Langkah ini disambut positif oleh HKBP. Dr. David Tobingmenyampaikan komitmen gereja untuk menyerahkan seluruh data lapangan dan mengawal proses investigasi hingga keadilan bagi masyarakat adat benar-benar terwujud.
“Gereja tidak hanya menyampaikan suara moral, tapi juga menghadirkan data dan solusi. HKBP siap bekerja sama dengan negara untuk menegakkan keadilan,” ujarnya.
Pernyataan Natalius Pigai dalam video publiknya di kanal YouTube menegaskan sikap moral di balik tindakan tersebut:
“Untuk apa PT Toba Pulp Lestari ada kalau tak beri manfaat bagi masyarakat?” katanya dengan nada tegas. “Kita lihat di lapangan, masyarakat adat terusir, lingkungan rusak, tapi perusahaan tetap eksis. Ini yang tidak boleh.”
Pernyataan ini mencerminkan inti pandangan Pigai bahwa keberadaan perusahaan harus memberi manfaat nyata bagi manusia dan alam, bukan sekadar keuntungan ekonomi.

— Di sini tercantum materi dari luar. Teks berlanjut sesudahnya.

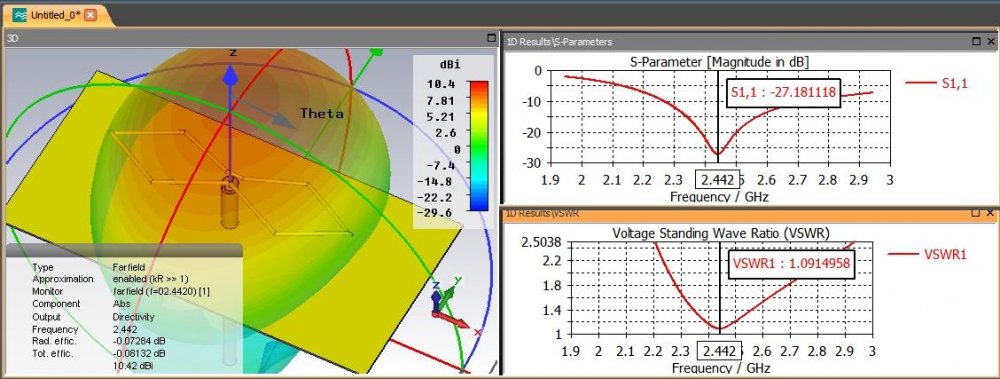Click the S1,1 marker value box

(783, 93)
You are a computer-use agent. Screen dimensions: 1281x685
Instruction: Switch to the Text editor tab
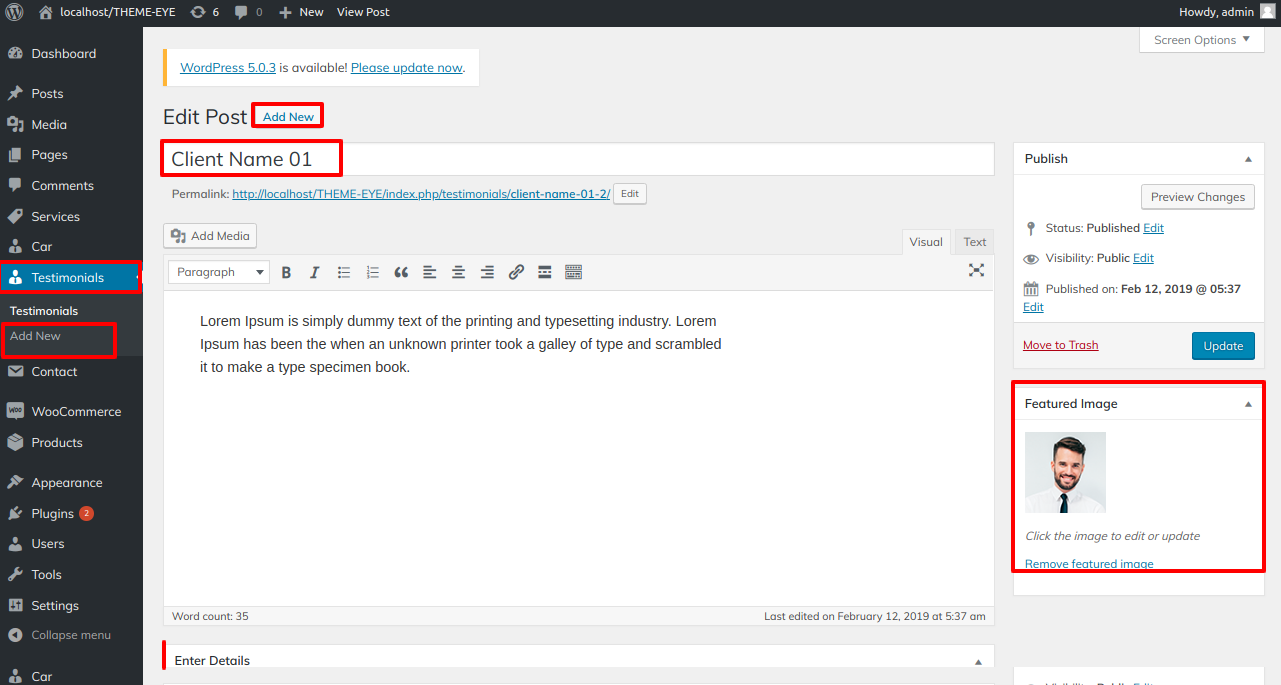tap(974, 242)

Ia menilai bahwa hak atas lingkungan hidup dan hak masyarakat adat adalah fondasi moral negara yang tidak bisa dikorbankan atas nama pembangunan.
Temuan lapangan dari KSPPM (21 Juli 2025) juga memperkuat laporan HKBP, mencatat adanya penolakan luas masyarakat adat terhadap ekspansi PT. TPL yang menyebabkan kerusakan hutan, kriminalisasi warga, dan hilangnya ruang hidup tradisional.

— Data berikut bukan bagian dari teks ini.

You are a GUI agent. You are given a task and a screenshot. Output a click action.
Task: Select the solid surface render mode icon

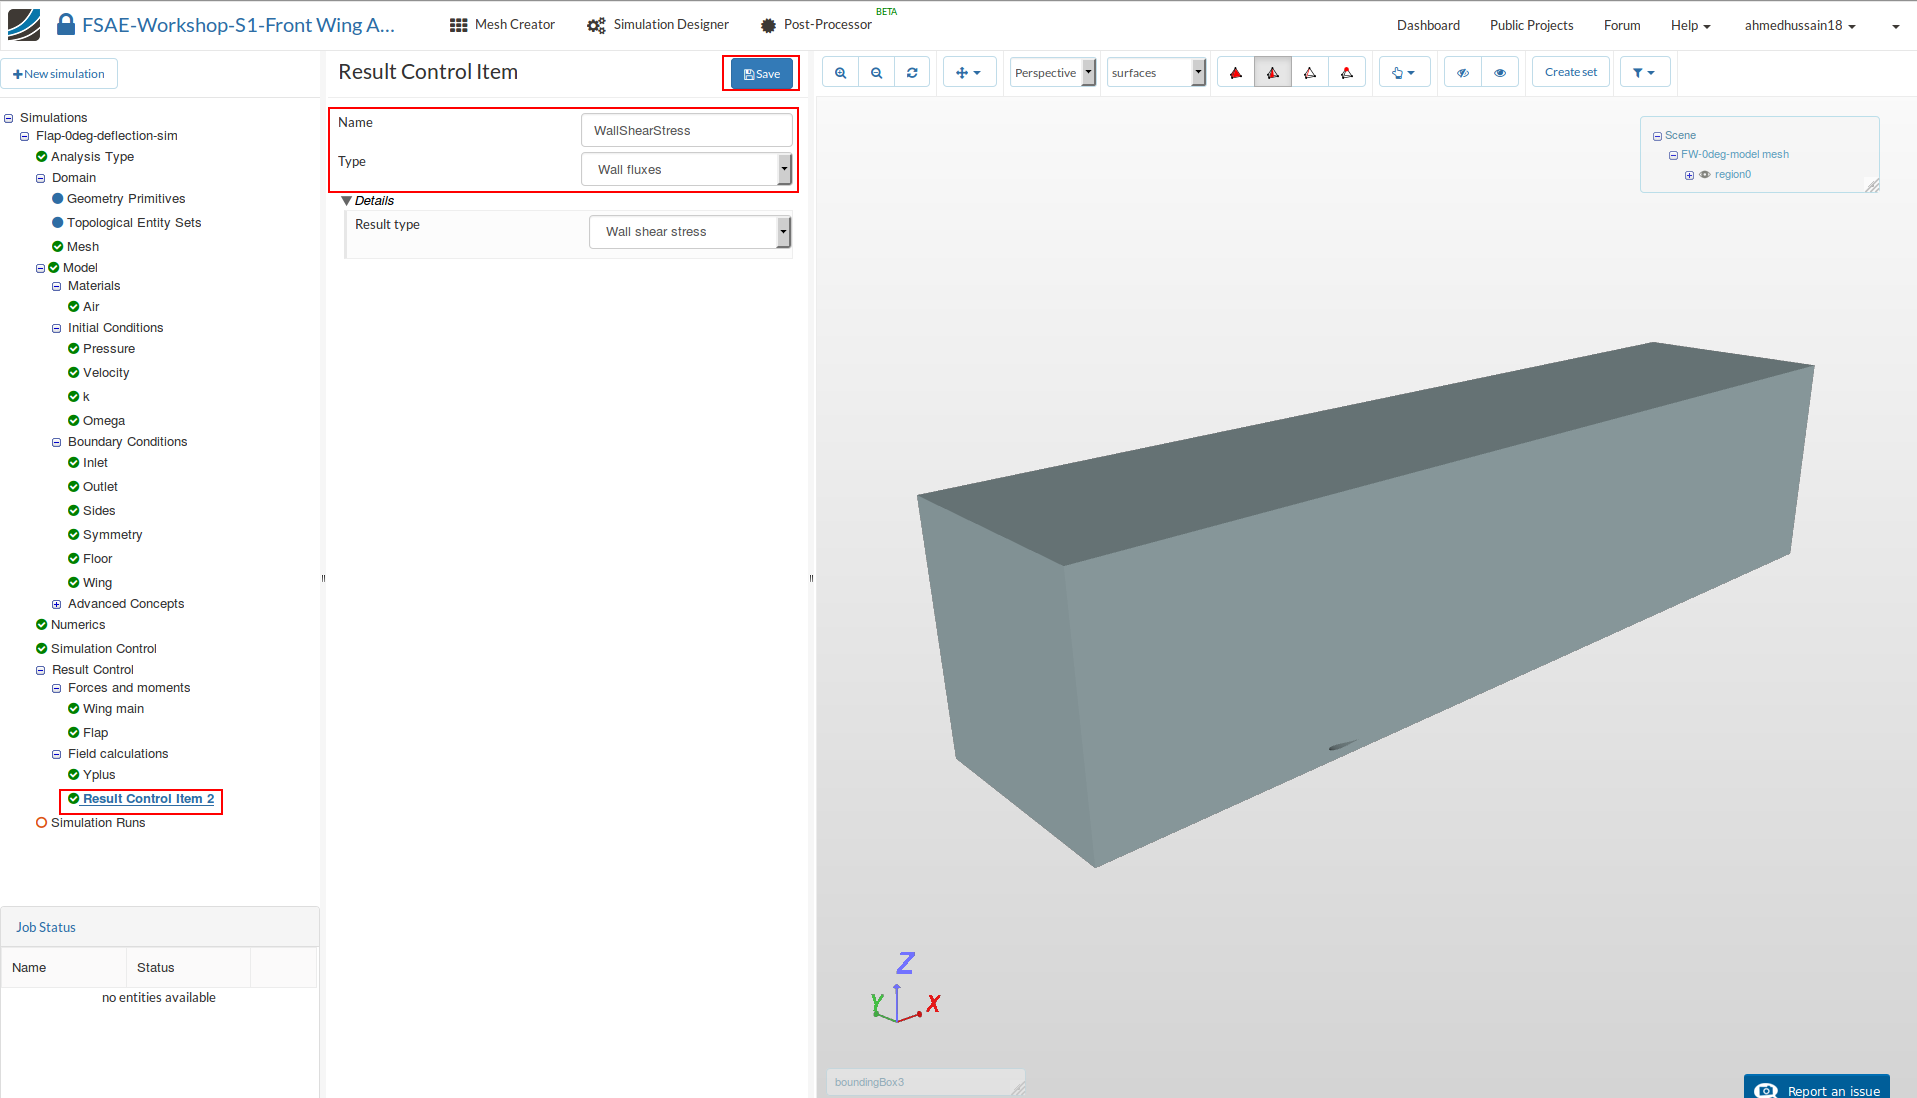(1236, 73)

“Perlawanan masyarakat adalah perjuangan mempertahankan martabat dan identitas mereka,” tulis KSPPM.
Pertemuan ini menandai babak baru hubungan HKBP dengan pemerintah pusat—sebuah langkah menuju sinergi antara gereja, negara, dan masyarakat untuk memastikan bahwa pembangunan nasional berlandaskan keadilan ekologis dan penghormatan terhadap martabat manusia.